What happened
After Zogenix (ZGNX) announced it has submitted marketing applications in the U.S. and Europe for approval for Fintepla (formerly ZX008) for treatment of Dravet syndrome, shares gained 20.5% in February, according to S&P Global Market Intelligence.
So what
A low-dose formulation of fenfluramine, Fintepla has demonstrated a remarkable ability to reduce seizures in Dravet syndrome patients.
IMAGE SOURCE: GETTY IMAGES.
Dravet syndrome is historically tough to treat, and there's only one FDA-approved medication specifically targeting it: GW Pharmaceuticals' (GWPH) Epidiolex.
In trials, Fintepla produced a 62.7% decline in monthly seizures, significantly outperforming the 1.2% decline witnessed in the placebo group.
There aren't any head-to-head studies comparing Epidiolex to Fintepla, but Fintepla appears to be more effective than Epidiolex. In two phase 3 studies, Epidiolex reduced convulsive seizures by between 39% and 49%, respectively.
Check out the latest earnings call transcript for Zogenix.
Now what
The FDA hasn't announced its acceptance of Fintepla's filing yet, but the EU application was accepted, setting the stage there for a decision early in 2020. If all the i's were dotted and t's crossed in the FDA application, then Fintepla could be on the market next year in both of these big markets.
There's no guarantee of approval, though. Regulators will undoubtedly review safety data carefully, because fenfluramine was the "fen" part of an obesity drug known as fen-phen that was pulled from the market in the 1990s for increasing cardiovascular risks. Fintepla's safety in these trials looks pretty solid, though.
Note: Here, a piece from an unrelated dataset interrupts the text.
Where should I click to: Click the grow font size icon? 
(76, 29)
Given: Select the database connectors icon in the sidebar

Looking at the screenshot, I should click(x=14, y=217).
Zogenix is also studying Fintepla in Lennox-Gastaut syndrome (LGS), another rare form of epilepsy that's inadequately controlled by existing therapies. Data that could support approval in LGS is expected in Q1, 2020. If the data is good, then Fintepla could be competing against Epidiolex in both Dravet syndrome and Lennox-Gastaut syndrome by 2021.